**What needs to be done**. Copy the rows below verbatim, from the very first line through the line that contains "tap(1237, 33)", inclusive.

========================================================================

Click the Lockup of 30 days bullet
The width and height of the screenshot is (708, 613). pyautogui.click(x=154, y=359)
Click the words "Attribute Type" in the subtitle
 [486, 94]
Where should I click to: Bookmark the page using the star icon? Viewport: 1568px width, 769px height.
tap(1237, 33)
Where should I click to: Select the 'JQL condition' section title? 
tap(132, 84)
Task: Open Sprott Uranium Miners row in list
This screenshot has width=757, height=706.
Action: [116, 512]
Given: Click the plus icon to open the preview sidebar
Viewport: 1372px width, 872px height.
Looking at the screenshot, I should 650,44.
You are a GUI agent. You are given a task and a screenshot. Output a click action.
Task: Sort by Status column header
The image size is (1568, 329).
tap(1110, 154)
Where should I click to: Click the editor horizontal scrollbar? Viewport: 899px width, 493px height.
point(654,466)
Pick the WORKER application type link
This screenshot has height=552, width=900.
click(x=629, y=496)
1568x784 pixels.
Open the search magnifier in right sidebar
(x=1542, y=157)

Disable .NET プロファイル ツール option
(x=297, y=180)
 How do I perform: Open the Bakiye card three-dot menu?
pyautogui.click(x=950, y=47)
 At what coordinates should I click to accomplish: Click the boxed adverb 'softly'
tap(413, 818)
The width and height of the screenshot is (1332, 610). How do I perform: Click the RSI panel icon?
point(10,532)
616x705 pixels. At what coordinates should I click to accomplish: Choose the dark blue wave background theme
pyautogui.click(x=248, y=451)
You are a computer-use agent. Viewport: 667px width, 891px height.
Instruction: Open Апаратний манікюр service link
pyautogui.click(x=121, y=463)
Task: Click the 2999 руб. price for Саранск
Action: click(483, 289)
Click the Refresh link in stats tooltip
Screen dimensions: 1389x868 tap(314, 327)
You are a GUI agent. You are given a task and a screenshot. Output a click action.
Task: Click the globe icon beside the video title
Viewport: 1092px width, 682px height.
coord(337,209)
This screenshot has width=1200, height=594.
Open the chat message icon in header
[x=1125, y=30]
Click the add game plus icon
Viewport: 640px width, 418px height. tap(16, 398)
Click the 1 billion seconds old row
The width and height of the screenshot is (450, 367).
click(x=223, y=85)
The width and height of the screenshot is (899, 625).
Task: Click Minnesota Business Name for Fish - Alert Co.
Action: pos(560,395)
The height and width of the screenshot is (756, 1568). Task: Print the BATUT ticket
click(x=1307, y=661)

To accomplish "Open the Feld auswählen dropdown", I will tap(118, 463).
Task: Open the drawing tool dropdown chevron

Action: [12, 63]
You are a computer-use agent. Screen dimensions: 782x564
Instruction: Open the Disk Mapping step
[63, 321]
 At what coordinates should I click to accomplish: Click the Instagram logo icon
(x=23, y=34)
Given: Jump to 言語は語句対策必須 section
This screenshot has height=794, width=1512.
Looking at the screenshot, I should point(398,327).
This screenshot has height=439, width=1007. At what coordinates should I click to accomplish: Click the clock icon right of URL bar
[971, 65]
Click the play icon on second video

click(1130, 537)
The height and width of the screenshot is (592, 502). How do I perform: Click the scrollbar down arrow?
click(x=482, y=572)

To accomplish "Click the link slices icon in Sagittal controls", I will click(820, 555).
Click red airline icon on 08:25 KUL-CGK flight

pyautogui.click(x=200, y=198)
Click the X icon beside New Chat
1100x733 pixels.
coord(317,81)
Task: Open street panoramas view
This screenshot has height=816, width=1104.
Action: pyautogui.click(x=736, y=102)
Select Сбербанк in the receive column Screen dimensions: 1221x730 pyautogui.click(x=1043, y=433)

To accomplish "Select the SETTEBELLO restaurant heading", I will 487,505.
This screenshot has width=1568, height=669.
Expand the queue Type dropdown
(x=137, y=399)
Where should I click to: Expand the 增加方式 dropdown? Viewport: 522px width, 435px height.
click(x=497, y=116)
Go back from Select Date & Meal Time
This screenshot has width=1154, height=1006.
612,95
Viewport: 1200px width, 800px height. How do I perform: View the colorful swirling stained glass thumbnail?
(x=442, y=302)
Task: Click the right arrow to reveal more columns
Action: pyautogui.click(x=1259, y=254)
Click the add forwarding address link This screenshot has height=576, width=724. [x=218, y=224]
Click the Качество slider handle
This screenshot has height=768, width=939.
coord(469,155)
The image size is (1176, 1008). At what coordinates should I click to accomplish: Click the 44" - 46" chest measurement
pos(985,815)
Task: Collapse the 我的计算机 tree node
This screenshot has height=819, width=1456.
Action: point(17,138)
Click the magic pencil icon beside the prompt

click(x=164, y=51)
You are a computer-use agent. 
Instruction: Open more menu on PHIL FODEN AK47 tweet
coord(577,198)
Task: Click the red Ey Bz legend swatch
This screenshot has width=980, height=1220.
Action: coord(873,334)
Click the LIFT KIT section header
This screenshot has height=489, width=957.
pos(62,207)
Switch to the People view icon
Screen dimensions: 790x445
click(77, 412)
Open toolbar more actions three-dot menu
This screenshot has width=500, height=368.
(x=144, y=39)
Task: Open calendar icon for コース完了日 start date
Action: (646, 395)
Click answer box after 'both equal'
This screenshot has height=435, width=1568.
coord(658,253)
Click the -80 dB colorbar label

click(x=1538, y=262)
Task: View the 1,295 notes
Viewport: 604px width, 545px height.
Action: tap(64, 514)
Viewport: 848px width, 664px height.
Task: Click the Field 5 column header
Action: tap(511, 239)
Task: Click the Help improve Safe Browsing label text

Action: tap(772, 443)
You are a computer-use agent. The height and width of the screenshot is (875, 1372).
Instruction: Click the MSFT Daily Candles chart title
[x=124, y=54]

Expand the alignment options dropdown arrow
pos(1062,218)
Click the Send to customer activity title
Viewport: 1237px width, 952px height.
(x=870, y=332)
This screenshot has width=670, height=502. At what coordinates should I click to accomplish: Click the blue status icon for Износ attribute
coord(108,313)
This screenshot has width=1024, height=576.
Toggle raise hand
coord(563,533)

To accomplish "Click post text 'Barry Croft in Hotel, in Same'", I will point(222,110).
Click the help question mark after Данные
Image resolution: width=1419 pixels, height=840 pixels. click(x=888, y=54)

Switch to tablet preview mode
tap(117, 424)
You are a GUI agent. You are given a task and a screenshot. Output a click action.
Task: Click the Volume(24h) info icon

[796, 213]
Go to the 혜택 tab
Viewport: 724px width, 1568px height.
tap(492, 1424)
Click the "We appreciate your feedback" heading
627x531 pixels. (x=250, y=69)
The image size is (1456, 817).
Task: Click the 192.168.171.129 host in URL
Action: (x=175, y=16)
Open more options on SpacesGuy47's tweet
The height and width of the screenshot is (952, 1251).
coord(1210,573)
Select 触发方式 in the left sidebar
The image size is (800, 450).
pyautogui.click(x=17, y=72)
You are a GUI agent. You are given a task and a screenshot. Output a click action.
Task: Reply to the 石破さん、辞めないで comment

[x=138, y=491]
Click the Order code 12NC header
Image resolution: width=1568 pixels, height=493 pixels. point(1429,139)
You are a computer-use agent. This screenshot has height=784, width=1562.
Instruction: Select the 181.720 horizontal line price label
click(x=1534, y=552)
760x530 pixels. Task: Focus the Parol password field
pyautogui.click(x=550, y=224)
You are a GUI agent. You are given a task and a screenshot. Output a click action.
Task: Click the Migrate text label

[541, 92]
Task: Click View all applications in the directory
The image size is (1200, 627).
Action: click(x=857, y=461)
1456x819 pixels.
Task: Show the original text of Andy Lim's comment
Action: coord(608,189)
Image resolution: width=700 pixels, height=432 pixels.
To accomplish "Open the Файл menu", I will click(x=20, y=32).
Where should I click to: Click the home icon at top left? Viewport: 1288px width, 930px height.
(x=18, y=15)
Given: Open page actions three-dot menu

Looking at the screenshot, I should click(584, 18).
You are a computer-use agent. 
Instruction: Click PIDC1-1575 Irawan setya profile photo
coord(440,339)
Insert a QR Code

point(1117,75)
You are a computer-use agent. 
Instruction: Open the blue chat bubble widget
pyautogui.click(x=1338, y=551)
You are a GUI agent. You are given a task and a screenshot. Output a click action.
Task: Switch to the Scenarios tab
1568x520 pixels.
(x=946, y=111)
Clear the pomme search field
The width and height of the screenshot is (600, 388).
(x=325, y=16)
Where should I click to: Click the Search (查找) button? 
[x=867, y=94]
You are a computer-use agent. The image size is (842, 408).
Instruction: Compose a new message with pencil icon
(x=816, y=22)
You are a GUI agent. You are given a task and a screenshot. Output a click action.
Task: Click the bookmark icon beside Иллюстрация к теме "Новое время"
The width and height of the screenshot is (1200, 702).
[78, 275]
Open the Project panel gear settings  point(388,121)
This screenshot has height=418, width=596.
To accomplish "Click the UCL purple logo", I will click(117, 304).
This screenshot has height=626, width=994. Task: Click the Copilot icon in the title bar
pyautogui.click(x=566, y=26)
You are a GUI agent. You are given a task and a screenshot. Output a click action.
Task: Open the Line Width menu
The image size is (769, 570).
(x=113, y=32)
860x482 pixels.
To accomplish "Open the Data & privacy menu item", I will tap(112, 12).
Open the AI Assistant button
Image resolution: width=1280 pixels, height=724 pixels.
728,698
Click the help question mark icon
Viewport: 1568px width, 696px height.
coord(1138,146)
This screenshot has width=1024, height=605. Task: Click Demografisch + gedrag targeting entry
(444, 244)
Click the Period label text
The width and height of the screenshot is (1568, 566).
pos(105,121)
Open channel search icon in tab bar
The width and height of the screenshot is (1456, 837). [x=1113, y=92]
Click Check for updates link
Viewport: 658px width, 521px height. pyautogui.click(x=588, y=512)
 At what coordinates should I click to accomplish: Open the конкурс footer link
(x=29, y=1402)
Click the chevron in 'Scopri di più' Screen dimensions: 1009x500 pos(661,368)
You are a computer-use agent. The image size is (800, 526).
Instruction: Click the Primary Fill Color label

========================================================================

**Exercise answer**.
Click the Lockup of 30 days bullet
The width and height of the screenshot is (708, 613). pyautogui.click(x=154, y=359)
Click the words "Attribute Type" in the subtitle
 [486, 94]
Where should I click to: Bookmark the page using the star icon? Viewport: 1568px width, 769px height.
tap(1237, 33)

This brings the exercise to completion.